FTX’s failure was followed by allegations that $10 billion in customer cash had been covertly transferred to Bankman-Fried and Bankman-hedge Fried’s fund, Alameda Research.
He added that because some banks were more eager to engage with a hedge fund than a cryptocurrency exchange, money from FTX users placing money into their accounts was being channeled to Alameda. He argues that as a result, some assets were double-counted as users’ accounts were credited.
John Jay Ray III, the exchange’s new CEO and the person in charge of managing the exchange’s bankruptcy has since characterized FTX as a business with poor internal controls. The well-known attorney, who is arguably best known for overseeing the fall of Enron, called the situation at FTX “unprecedented,” and court records revealed the exchange lacked an accounting staff.
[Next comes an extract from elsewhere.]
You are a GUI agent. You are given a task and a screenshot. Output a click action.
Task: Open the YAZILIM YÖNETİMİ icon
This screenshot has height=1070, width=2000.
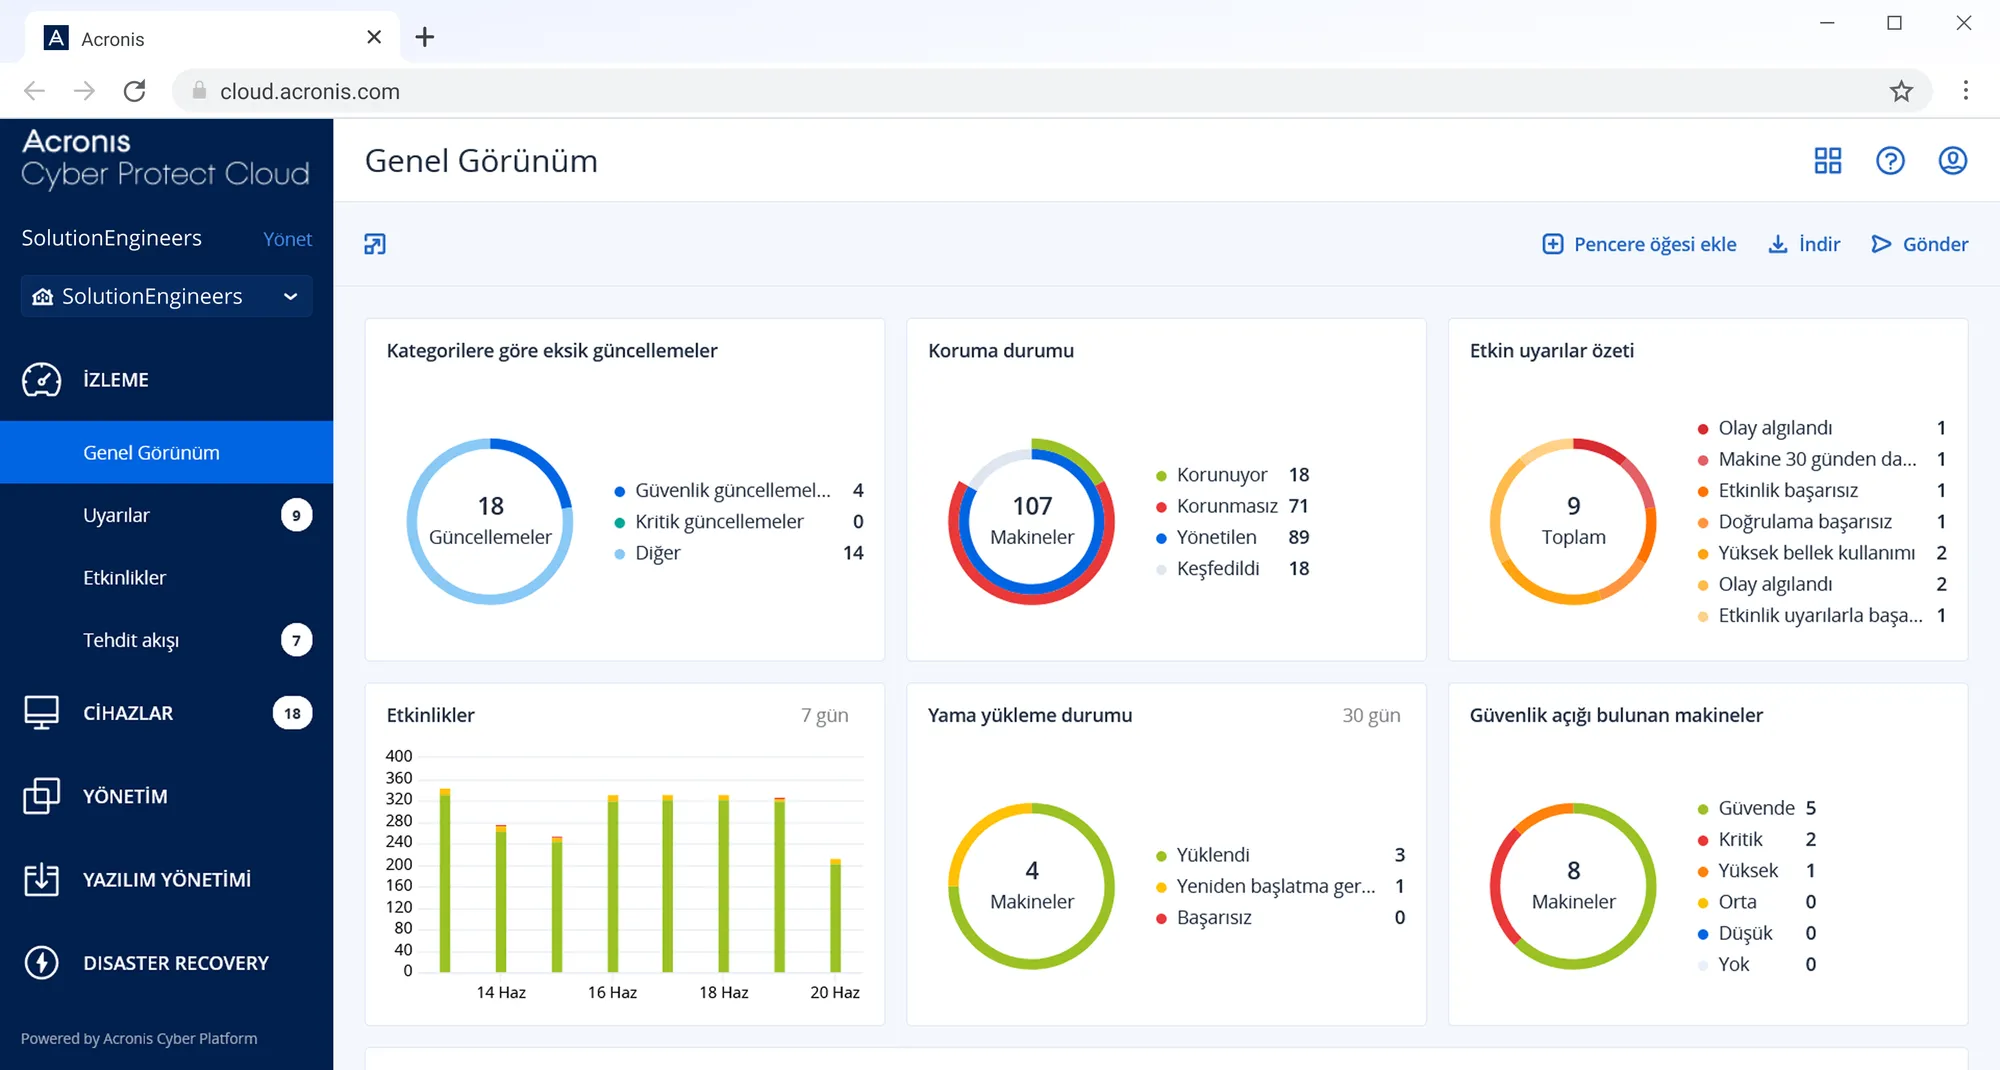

As the fall of SBF’s empire casts a shadow over the entire sector and its potential future, Coinbase has capitalized on the demise of FTX to position itself as a reputable name in the cryptocurrency space.
Coinbase ran a full-page “Trust Us” ad in the Wall Street Journal less than a week after FTX declared bankruptcy. According to the report, millions of individuals recently trusted and gave money to those who didn’t deserve it.
Investors’ confidence in cryptocurrencies has been damaged by the abrupt closure of FTX, which has affected both the price of digital assets and stocks related to the sector. After FTX filed for bankruptcy on November 11, Coinbase’s stock price dropped 17% to $47.67 from $57.46.